7. Ten aanzien van het lichter middel, is de rechtbank van oordeel dat verweerder zich terecht op het standpunt heeft gesteld dat in dit geval geen andere afdoende, maar minder dwingende maatregelen dan de inbewaringstelling doeltreffend konden worden toegepast. De rechtbank komt tot dit oordeel gelet op de gronden en motivering van het bestreden besluit en de omstandigheid dat eiser in het bezit is geweest van een visum welke geldig was tot en met 30 mei 2018. Ondanks het verlopen hiervan is eiser niet vetrokken. Ook heeft verweerder terecht in de door eiser genoemde medische omstandigheden geen aanleiding hoeven zien om een lichter middel toe te passen. Eiser is er op gewezen dat in het detentiecentrum alle medische faciliteiten aanwezig zijn en hij een intake zou krijgen. Onder verwijzing naar de uitspraak van de Afdeling van 11 april 2019 (ECLI:NL:RVS:2019:1162) is de rechtbank van oordeel dat verweerder hiermee voldoende deugdelijk heeft gemotiveerd waarom de medische situatie van eiser geen reden is om een lichter middel dan bewaring toe te passen. Eiser heeft niet aannemelijk gemaakt dat de in detentie beschikbare medische zorg in zijn geval niet toereikend is.

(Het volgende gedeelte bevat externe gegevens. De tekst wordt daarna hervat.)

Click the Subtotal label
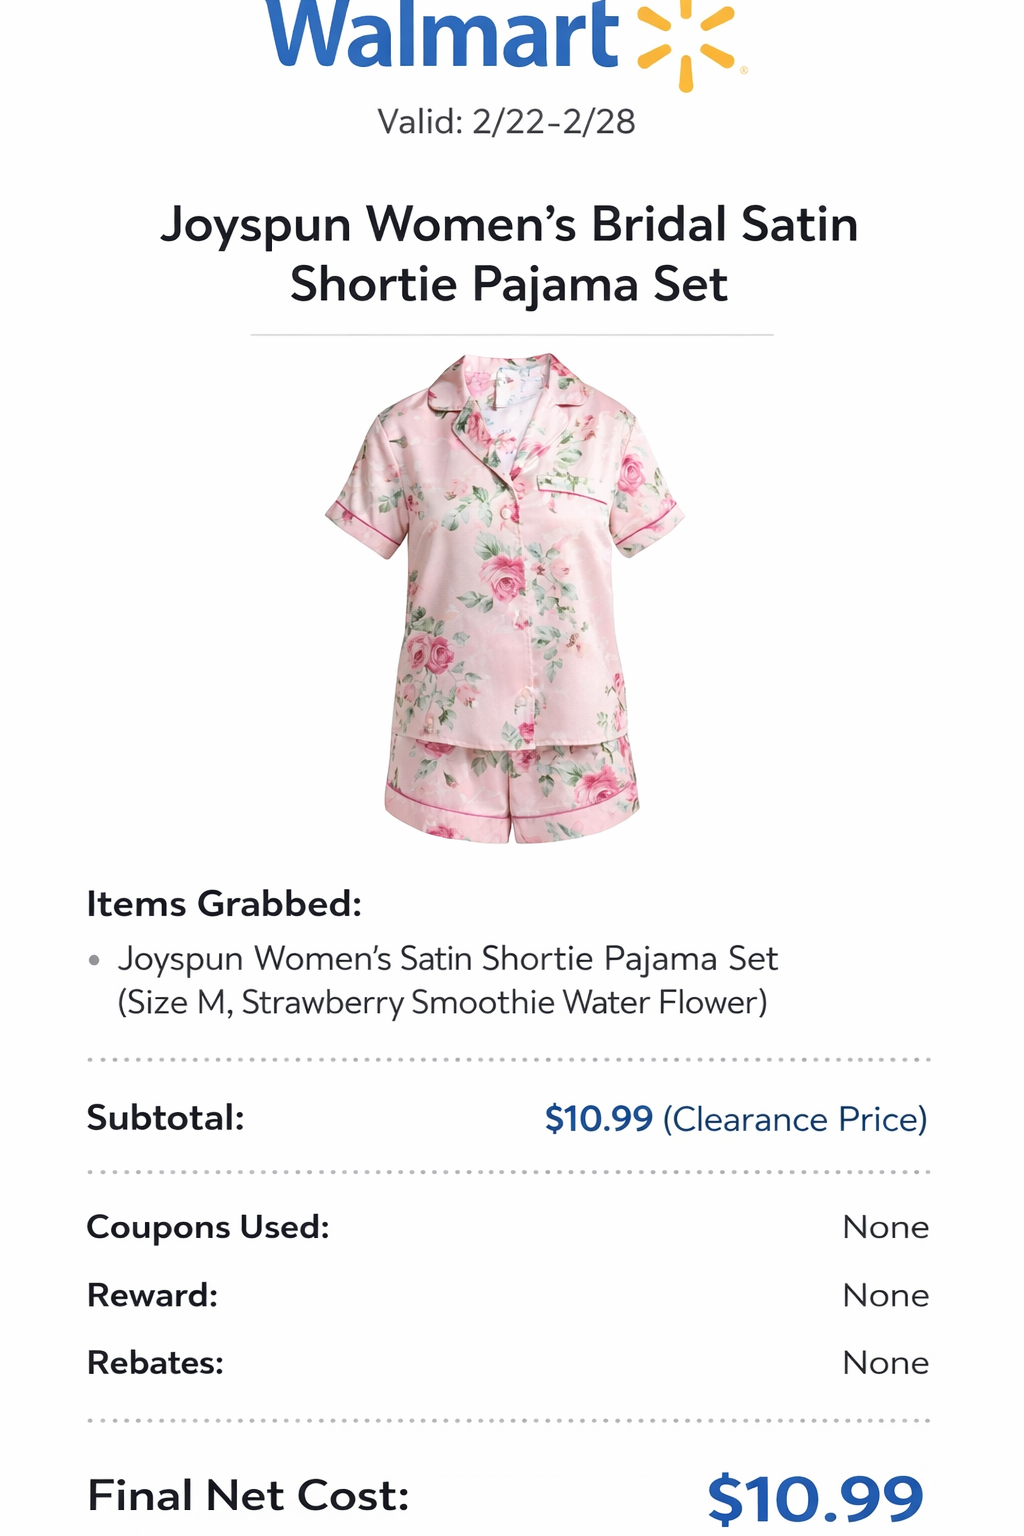The image size is (1024, 1536). click(166, 1118)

8. Het bestreden besluit is op juiste gronden genomen. Het beroep is ongegrond. Daarom wordt ook het verzoek om schadevergoeding afgewezen.
9. Voor een proceskostenveroordeling bestaat geen aanleiding.

Beslissing

De rechtbank:
- verklaart het beroep ongegrond;
- wijst het verzoek om schadevergoeding af.
Deze uitspraak is gedaan door mr. D. Biever, rechter, in aanwezigheid van J.J. Brands, griffier.
Als gevolg van de maatregelen rondom het coronavirus is deze uitspraak nu niet uitgesproken op een openbare uitsprakenzitting. Dat zal op een later moment alsnog gebeuren. Deze uitspraak wordt zo snel mogelijk gepubliceerd op rechtspraak.nl. Deze uitspraak is gedaan op
Rechtsmiddel
Tegen deze uitspraak kan hoger beroep worden ingesteld bij de Afdeling Bestuursrechtspraak van de Raad van State binnen één week na de dag van bekendmaking.